In designing these curtains, I used the golden mean principle. The sheers go at least 2/3 down the upper window and the long panels are tied off at 2/3 the entire length. Each panel is 5 yards. I found a great tip from a professional site, which I am sorry to say I can't find again to link, that said if you can avoid it, don't hem the sides of the long panels. I have had dealt many times with puckering on long panels and I was eager to avoid that nasty problem on this project. So, I used my friend's serger (life saver!) and my youngest daughter turned the side seams under 3/4" and ironed them down.

The second trick I found was to make sure you hang them far enough off the wall as the longer the fabric, the more it will "lean into the wall". I had my husband make 5" deep boards (mine were 20" long). He mounted them with two L brackets with a 1" gap at the wall for me to put the fabric into for the side of the curtain. It worked and the fabric hangs like a dream. 

I was also very concerned about being able to clean them, but knew that would be a tough one. I designed the panels with box pleats at the top and sewed them down.  I then sewed on sticky velcro...yes, sewed on the sticky--the last thing I wanted was to have my panels pealing off the mounting board! My husband (you're the man, honey!) put the velcro on the mounting boards and stapled them on to be sure they didn't peel off. Then he climbed the ladder with the panels and hung them up. Woohoo!
My back using the staple gun on the sheers... try getting the slick fabric just where you want it and then grabbing a staple gun, and trying to put enough pressure on it to staple...eeek!
 The sheer piece was another story. It just wasn't going to be coming down. We used two large nails to mount the "knot" of sheer fabric on. Then I made the rosette out of the draping fabric. I hot glued the back with extra fabric so that it would keep its shape which was handy in the tossing game. :D Anyway, that was when I had to just get up there and try to make the two sides work. Usually I am up and down and up and down -from side to side-working the fabric until I like the result. This was just way to high for that and too difficult to move the big ladder around the chandelier...  It was once or nothing in my mind. With my two middle girls on the landing giving somewhat vague directions (sorry, girls - but it was high up there and scary:!) we worked through. Add the tassles I purchased at Hancock for about $5 each and I can definitely live with it!
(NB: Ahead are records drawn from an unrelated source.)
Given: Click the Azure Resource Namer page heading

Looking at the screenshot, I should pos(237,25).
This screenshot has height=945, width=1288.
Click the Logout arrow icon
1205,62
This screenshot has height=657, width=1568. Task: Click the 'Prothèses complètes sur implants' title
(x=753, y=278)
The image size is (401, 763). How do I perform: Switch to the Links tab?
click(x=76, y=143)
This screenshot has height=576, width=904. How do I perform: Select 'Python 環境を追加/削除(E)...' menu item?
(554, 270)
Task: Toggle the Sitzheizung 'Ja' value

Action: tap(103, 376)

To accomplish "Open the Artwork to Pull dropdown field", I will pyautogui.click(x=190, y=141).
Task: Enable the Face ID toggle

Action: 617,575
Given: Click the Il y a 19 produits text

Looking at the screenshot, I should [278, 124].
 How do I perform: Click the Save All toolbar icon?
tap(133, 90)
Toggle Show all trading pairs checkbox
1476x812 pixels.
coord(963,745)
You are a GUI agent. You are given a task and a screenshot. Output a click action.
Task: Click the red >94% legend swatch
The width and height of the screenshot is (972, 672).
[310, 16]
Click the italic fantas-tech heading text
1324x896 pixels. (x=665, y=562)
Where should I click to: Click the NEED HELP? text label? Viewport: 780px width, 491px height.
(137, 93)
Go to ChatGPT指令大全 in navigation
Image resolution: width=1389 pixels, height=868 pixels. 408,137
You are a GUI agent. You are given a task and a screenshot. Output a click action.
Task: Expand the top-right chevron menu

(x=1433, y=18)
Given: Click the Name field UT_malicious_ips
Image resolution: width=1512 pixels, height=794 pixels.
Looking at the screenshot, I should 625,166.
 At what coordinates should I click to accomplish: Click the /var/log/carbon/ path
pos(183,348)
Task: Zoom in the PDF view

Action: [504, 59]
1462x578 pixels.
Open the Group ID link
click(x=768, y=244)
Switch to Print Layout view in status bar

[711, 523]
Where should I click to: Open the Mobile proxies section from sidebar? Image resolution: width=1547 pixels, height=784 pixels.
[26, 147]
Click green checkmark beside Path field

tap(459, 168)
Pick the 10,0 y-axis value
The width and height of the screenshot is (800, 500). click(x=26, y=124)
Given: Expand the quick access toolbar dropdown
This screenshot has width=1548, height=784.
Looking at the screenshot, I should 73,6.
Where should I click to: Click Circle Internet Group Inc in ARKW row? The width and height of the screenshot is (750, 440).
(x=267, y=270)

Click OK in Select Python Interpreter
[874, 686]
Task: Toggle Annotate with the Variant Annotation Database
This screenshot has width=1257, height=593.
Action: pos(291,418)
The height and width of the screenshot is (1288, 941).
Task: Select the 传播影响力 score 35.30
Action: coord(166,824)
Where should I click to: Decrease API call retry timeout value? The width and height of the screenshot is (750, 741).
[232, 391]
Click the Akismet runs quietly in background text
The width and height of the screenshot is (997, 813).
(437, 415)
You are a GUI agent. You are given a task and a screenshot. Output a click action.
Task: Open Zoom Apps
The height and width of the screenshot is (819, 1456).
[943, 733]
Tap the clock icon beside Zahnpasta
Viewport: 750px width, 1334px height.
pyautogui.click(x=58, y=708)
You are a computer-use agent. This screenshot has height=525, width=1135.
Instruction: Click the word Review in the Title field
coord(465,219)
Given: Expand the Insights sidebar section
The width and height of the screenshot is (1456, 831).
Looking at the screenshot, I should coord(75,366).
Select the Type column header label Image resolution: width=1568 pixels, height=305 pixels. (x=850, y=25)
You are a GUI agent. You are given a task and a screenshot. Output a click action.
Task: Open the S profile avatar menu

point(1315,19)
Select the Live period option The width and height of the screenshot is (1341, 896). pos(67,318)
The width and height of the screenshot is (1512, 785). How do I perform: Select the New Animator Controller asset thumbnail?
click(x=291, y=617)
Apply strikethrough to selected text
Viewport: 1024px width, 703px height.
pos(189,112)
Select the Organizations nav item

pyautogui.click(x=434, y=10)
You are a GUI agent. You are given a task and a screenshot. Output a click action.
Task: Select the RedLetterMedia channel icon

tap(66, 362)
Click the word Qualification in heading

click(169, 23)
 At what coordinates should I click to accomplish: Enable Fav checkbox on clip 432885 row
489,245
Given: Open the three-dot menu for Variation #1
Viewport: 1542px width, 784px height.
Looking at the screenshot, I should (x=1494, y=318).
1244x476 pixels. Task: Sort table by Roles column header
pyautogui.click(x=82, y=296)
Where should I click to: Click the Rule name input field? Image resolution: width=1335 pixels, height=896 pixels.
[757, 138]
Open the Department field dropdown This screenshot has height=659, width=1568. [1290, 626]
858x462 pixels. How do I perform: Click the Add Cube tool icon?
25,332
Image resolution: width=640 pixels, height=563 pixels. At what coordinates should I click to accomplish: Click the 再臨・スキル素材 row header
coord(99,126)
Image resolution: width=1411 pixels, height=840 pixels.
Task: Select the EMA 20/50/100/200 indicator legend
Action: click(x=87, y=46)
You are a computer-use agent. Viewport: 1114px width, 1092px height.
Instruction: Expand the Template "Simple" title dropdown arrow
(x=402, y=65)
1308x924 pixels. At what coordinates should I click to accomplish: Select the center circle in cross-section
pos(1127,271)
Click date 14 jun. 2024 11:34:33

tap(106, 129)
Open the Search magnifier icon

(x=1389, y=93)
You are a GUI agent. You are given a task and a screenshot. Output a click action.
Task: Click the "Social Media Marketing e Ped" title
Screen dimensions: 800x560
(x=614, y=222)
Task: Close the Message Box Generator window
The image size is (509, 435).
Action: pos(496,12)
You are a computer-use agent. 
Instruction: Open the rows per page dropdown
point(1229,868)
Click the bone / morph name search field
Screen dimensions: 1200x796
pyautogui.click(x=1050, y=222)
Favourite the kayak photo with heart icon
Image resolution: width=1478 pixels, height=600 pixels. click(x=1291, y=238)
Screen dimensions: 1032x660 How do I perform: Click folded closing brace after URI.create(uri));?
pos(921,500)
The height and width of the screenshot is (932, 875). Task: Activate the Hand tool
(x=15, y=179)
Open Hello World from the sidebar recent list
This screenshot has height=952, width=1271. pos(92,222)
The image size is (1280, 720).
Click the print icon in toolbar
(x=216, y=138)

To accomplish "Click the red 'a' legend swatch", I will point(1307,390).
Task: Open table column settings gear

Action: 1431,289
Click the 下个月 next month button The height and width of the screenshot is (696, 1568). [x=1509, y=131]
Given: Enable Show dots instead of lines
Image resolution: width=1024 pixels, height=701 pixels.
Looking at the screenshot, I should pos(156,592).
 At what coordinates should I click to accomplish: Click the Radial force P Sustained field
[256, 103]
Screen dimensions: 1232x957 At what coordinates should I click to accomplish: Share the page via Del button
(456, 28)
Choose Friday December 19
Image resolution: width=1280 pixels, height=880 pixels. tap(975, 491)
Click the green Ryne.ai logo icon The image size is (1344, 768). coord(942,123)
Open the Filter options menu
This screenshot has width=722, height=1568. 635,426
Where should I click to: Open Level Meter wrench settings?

Thank you, honey, for being willing to climb that ladder for me so many times! I love the result. 
Do you have a scary decorating story?

Saturday, September 17, 2011

Paper Clay Leaves

I just LOVE it! It is easy to work with clay... softer than Sculpey and retains the texture of the leaves very well creating all the small detail the watercolor will highlight. It does dry out, but reconstitutes well with a dab of water. It also sticks to itself like a dream!

DickBlick had a project on their website to make these clay leaves. I just had to do it with my art students. It allows me to teach about God's amazing design of leaves, the Elements of Design: Shape, Positive/Negative Space, and Texture, use watercolor paints, and to make something practical (a must in my book at least once/twice a semester!) These are very light and become beautiful necklaces (as you can see!) I suggested that they would be lovely and inexpensive gifts for their family this Christmas. 
  • Start with a roll and place on bottom side of the leaf... cut the roll to the length of the leaf.   
  • Roll it out gently to between 1/8" and 1/4" depending on how you will use it (how sturdy you need it to be -- thicker for more durability) 
  • Keep the leaf on the clay until the VERY END! 
  • Cut away the extra around the edges.
  • Now smooth the edges with wet fingers.
  • Finally, add any serrated edges the leaf may have by "denting" the clay with a straight edge tool at the same angle as the leaf veins. 
  • Make one final pressing of the leaf and shape the leaf in a natural way.
  • Remove the leaf -- add a hole with a toothpick if you want to hang it.  Vwallah!

I twisted and curved this leaf for a more natural look.
Before gloss varnish...

I can't wait to see all the student's creations... I will try to post pics for you to see how wonderfully they did!